Still, the physically gifted Berto will enter the ring May 30th as more than a 3-1 favorite over the hard-nosed Juan Urango.

It's easy to see why. Stepping up to the Welterweight division, Urango won't enjoy the same size and strength advantages he had over most of his opponents at 140 pounds. And while his sturdy punch has produced some spectacular knockouts, it hasn't resulted in stoppages over the best fighters he has faced. The most accomplished opponent in his career, Ricky Hatton, earned a lopsided decision over him. In fact, three other southpaws - Eamonn Magee, Luis Collazo, and of course Manny Pacquiao - had far better success in the ring against the British star.

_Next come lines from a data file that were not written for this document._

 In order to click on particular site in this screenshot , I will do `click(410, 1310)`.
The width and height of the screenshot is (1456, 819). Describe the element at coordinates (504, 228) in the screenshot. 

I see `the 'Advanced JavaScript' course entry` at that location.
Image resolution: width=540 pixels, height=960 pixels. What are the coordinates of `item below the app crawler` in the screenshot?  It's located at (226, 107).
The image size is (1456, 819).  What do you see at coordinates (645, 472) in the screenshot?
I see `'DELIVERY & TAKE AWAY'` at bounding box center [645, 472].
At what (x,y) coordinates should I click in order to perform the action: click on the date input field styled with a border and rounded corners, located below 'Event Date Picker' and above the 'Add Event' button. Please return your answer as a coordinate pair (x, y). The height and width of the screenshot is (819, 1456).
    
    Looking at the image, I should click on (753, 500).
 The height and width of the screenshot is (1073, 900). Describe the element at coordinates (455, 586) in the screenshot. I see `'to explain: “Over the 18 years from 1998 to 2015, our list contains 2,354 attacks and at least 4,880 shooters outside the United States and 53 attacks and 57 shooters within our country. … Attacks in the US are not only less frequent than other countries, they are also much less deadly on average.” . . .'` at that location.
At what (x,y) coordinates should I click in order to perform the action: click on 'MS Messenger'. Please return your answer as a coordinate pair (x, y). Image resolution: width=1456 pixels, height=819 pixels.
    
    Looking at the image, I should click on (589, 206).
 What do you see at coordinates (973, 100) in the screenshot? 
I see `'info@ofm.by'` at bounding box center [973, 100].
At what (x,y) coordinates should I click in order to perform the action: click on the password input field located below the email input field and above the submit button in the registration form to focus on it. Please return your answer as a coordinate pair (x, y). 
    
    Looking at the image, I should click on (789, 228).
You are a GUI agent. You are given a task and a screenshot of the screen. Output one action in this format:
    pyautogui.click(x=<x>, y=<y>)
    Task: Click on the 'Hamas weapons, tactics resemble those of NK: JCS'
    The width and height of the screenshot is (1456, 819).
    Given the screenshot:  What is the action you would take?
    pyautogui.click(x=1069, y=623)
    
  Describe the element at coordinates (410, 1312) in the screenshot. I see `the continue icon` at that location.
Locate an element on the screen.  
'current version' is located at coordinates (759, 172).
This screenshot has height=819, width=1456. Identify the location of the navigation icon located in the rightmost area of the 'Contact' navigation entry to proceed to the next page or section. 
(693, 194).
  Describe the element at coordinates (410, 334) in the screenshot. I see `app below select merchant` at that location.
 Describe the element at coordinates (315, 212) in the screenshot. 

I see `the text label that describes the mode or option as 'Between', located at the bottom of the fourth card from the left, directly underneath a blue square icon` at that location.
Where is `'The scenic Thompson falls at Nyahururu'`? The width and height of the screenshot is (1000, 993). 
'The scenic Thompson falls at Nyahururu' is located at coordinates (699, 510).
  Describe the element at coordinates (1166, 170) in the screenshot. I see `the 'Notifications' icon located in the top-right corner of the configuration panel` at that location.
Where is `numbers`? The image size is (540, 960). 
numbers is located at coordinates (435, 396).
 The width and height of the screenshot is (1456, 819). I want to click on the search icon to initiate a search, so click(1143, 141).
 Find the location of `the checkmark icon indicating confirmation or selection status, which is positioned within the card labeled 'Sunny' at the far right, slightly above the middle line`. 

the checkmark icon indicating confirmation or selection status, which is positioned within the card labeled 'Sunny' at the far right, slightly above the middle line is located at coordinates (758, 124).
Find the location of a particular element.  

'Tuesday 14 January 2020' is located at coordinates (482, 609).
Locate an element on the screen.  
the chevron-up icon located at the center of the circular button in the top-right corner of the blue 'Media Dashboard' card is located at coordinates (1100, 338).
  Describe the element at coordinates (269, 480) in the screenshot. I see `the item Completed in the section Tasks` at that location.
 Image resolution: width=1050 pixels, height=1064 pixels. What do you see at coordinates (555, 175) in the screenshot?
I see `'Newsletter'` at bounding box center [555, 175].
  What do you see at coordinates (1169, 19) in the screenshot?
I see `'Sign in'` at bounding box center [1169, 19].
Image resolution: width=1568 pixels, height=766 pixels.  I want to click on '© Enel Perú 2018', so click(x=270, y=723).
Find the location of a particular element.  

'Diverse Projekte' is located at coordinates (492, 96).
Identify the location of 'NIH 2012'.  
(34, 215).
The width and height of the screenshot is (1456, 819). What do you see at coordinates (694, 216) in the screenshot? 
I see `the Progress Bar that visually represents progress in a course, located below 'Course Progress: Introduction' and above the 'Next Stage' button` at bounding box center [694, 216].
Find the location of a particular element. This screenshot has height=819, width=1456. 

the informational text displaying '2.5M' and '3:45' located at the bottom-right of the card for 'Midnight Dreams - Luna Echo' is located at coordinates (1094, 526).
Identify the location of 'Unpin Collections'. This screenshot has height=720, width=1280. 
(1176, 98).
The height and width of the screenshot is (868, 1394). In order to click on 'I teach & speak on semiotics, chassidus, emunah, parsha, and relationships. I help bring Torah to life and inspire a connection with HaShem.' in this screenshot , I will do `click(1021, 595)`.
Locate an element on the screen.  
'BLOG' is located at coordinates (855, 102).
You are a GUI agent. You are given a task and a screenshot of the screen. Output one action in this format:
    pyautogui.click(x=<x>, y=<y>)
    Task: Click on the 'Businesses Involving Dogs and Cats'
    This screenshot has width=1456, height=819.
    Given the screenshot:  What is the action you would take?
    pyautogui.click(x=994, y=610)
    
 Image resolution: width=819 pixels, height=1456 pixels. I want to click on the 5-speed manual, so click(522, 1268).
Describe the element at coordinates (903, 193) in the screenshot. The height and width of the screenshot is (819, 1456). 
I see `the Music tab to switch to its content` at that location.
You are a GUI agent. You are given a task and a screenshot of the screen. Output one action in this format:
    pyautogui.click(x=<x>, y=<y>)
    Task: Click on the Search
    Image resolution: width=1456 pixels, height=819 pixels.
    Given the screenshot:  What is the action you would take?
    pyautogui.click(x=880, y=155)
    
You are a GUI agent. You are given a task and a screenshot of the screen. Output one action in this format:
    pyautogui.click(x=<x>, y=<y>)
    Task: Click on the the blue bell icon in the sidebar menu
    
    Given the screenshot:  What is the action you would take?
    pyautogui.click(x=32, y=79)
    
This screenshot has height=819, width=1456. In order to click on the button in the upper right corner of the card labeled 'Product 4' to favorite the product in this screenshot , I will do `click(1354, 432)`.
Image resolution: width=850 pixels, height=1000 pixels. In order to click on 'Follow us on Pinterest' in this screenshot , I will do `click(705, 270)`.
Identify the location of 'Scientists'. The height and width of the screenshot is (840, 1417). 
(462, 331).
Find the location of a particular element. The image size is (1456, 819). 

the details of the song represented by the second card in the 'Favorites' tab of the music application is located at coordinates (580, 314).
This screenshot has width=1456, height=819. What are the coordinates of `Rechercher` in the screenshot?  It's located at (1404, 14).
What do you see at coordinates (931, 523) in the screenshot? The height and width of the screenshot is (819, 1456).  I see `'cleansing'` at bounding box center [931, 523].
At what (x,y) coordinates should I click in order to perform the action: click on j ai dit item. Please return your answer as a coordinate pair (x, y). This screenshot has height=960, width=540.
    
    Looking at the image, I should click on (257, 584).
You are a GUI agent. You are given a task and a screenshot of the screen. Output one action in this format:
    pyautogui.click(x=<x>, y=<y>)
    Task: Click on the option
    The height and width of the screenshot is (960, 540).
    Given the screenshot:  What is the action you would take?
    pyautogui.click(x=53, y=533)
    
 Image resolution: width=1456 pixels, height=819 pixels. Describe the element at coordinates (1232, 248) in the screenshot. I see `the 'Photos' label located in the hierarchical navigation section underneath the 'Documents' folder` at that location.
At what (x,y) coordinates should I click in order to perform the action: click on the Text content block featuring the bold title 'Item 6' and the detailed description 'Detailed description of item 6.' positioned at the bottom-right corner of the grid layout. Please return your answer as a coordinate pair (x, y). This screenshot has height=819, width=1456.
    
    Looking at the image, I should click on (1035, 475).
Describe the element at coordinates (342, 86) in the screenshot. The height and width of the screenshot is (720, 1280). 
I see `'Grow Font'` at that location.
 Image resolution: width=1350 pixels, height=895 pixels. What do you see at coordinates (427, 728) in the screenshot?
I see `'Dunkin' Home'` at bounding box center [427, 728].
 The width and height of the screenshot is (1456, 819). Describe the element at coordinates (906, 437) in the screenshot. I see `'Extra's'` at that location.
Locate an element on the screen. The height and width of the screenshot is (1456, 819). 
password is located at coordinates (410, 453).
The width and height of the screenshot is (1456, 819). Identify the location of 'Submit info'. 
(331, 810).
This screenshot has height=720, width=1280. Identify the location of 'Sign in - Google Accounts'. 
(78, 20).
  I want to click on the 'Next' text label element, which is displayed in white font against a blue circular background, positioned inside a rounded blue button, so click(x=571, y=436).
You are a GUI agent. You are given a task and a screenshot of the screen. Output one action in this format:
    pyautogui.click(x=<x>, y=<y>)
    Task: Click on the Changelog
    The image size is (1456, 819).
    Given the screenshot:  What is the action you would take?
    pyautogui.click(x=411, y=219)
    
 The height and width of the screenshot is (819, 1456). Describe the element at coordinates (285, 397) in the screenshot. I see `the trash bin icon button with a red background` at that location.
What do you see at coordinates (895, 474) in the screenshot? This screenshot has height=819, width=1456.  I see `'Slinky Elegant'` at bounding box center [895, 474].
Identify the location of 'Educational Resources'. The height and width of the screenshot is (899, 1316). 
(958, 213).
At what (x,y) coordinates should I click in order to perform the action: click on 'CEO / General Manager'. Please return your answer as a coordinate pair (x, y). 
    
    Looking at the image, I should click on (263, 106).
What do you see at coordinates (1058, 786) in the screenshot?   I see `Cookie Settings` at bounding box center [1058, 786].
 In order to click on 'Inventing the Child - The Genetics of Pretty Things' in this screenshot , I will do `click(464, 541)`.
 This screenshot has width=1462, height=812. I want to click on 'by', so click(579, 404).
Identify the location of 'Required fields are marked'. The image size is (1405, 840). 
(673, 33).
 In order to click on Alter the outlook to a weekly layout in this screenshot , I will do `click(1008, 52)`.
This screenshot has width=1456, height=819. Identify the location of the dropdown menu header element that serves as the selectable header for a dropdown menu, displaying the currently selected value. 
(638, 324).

But there's a devastating aspect to Urango's game that makes those odds a bit misleading. It's why Ricky Hatton felt threatened enough to invoke the punch-and-grab spirit of John Ruiz for much of the second half of their bout, and it's why Herman Ngoudjo (who was also favored over him) took several deep, pained breaths during their encounter earlier this year.

Juan Urango is a crushing body puncher. And, well, Berto isn't fond of receiving body punches.

Andre looked worn in the late rounds against Collazo, a side product of Collazo's dedicated body work throughout. He had to dig deep to gut out the last round in an effort that won him a host of converts. Moreover, while the final stretch against Cosme Rivera a year and a half earlier was kinder to Berto, he spent the closing minute of the fight with his arms at his waist, smarting from a left hook to the liver. A series of uppercuts landing solidly against Rivera's bloodied mask made sure his discomfort went unnoticed by many observers. But make no mistake, he was hurt.

Urango's a far more resolute body puncher than either of those men. You have to wonder how Berto's going to fare in rounds six, seven, and eight if Urango's still in his face slamming right hooks into his rib cage.

Juan will likely have to eat a healthy diet of uppercuts to get a taste of Berto's ribs though. Andre shoots punches from underneath quickly and violently, jolting an opponent that gets too comfortable on the inside. How Urango fares in the early rounds against those uppercuts and the significant hand and foot speed disadvantage he'll find himself with may tell the story of the fight. Barring an early KO or knockdowns, he'll have to drop rounds in the first half of the fight against his more explosive foe. Fatigue and body punishment should start to slow Berto in the middle rounds, and Urango will have his best opportunity to snatch a hold of the fight thereafter.

Regardless, Berto will no doubt have his fill of tough southpaws after May 30th.

On the undercard, rugged KO artist Alfredo Angulo - who sports a dog collar into the ring - appears to have an easier assignment. His opponent Kermit Cintron lacks the durability and the unwavering focus of a Juan Urango, having been blown out twice by Antonio Margarito (who many have deemed to be a smaller, more accomplished version of Angulo) and essentially knocked out by southpaw cutie Sergio Gabriel Martinez in his last outing. The beneficiary of a very charitable count, Cintron came away from the latter with a disputed draw.

Meanwhile, Angulo is much like Urango; slow, but strong, with staunch punching power and a tenacious body attack. His last 11 opponents have folded under the duress of his pressure within the distance.

Cintron can hang his hat on the fact that he's no slouch when it comes to punching power himself. Boasting a 90% KO ratio, Kermit had an explosive right hand as a Welterweight. Whether he carries enough of that that power to Jr. Middleweight to stop a bull like Angulo is questionable, but he'll have his opportunities to make his right hand felt.

Otherwise, you don't have to wear a dog collar to sniff out a early to mid-rounds knockout victory for Alfredo.